I wrote of this prompt in my recent post on workshops with young writers, primarily considering the usefulness (or not) of using prompts. Often with young writers, through high school, they can be very helpful. This is one I created to teach them about writing mystery/suspense. Not horror. We have had a lot of fun with this.
Sharing ideas and best practices is a hallmark and foundation of the teaching profession. If any teachers find this appealing, go for it. It’s almost Halloween. Actually, silly as it sounds, I have done this with an adult writers group. We laughed, a lot!
Although I use prompt worksheets, such as this one, I encourage writers to move to their own notebooks, journals, computers as soon as possible. Whatever works best for them in their own writing process. It gives them ownership of the piece.
Something’s Not Right
She nailed her windows shut one morning. Nervous and cautious, she stepped out onto the back porch and crossed the twenty-five feet of brown late summer grass to her father’s tumbledown shed. It still smelled the same, of oil rags and old wood and sawdust. But she had no time to reminisce. In a couple steps, she was at the work bench, scanning the overhead mason jars. As a child, it had fascinated her. Her father’s cleverness. Each jar held a different size and type of nail, screw, or other fastener. By memory, she found the four inch roofing nails, unscrewed the jar from its lid. The heavy hammer was already on the kitchen counter. Four hours earlier, it had been on her night table, as it had been for the past three nights.
This is the first paragraph of a story I began writing a few months ago. At some point, I might finish it. Or I might not. But you can.

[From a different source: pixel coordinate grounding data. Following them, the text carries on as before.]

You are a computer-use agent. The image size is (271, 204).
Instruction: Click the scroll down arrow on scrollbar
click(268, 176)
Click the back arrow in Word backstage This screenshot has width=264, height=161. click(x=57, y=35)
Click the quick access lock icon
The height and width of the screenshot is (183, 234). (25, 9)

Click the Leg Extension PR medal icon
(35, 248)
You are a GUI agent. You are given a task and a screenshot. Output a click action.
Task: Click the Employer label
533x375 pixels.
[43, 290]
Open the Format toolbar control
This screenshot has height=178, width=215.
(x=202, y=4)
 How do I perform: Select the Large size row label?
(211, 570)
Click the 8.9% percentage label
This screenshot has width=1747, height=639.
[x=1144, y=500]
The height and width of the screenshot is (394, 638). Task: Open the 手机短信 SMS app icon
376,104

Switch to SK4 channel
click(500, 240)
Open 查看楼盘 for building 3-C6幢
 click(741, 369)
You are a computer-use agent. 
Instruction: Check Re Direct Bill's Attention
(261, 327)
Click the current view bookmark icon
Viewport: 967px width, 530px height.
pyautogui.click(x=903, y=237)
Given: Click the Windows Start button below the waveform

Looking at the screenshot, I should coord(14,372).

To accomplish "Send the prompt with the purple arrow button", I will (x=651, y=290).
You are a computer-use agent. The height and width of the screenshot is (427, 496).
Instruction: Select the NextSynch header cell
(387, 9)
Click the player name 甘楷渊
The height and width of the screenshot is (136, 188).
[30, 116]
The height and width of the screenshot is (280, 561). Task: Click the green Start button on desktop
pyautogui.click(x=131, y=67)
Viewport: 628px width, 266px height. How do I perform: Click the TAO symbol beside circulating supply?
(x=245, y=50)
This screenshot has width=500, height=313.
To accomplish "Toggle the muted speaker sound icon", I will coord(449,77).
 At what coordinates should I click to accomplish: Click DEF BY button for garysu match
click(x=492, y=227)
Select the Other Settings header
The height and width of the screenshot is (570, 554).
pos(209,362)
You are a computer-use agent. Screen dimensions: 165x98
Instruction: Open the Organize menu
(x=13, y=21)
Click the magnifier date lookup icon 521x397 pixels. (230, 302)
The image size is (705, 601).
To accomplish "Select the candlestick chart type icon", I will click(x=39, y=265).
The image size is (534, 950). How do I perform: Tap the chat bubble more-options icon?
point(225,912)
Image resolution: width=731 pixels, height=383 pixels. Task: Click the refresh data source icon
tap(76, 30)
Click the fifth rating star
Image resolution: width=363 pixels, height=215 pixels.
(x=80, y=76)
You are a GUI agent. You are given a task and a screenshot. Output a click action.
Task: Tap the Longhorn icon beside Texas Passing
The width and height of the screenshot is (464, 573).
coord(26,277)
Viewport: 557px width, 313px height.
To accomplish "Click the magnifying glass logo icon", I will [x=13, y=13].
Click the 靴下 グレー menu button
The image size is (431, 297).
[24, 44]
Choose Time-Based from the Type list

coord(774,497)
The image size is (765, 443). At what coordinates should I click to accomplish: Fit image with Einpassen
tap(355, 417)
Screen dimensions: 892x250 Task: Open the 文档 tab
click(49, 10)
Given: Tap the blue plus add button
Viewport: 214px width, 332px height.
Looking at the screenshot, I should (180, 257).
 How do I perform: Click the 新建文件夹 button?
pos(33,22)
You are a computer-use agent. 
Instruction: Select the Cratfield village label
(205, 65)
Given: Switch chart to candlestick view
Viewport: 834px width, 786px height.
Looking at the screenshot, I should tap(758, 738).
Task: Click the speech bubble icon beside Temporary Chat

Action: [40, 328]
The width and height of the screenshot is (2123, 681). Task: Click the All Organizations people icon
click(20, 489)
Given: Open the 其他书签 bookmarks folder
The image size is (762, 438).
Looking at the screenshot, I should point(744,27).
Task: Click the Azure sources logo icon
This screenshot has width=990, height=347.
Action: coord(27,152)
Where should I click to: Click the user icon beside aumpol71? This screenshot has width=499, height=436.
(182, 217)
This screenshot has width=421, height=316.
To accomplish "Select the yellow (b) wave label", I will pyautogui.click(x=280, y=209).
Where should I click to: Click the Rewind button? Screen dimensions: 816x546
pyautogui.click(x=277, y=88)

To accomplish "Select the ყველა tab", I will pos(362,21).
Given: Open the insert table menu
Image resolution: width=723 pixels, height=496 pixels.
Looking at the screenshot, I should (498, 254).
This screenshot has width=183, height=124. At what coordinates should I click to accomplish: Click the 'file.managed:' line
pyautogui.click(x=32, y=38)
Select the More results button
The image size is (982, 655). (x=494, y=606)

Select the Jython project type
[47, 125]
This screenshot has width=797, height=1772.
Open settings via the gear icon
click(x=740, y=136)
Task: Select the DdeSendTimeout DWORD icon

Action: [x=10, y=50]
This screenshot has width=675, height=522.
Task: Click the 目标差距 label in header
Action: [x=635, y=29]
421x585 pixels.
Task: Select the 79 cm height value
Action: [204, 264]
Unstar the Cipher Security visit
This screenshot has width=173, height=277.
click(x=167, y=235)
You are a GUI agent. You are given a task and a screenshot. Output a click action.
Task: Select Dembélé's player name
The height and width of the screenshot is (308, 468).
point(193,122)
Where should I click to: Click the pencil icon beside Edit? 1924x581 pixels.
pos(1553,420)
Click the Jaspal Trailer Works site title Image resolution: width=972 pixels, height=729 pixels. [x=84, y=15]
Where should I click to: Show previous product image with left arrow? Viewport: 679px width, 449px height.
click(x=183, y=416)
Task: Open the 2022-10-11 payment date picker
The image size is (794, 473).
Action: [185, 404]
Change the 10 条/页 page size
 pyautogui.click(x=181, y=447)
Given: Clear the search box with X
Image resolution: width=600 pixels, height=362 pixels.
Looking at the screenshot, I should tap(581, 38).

As a writer your goal is to make the reader hold their breath. You are writing a story or poem (or even a book start) in which your main character realizes that they or someone they know and/or love is in danger. Then as your story develops the main character must try to figure out who is dangerous and why. Finally, your story reveals the truth, and the main character can resolve the dangerous situation that has terrified them and other people. Often there is another main character who helps them face the danger together. This is not a horror story. The fear will be rooted in a particular person who is a threat. It is a blend of mystery and suspense.
Because this is a short story, you must introduce the fright or danger early. Put the main character or another person beginning to feel something is wrong. At some point early on they will realize there is some sort of danger. It can begin with a mystery or incident. Develop your story, then bring it to peak of fear/danger, then resolve the issue as you think works best for your reader.
You can use my story beginning as your story beginning and go from there if you want to. Most of you will probably want to create your own. Give it a try. See how long you can make your readers hold their breath.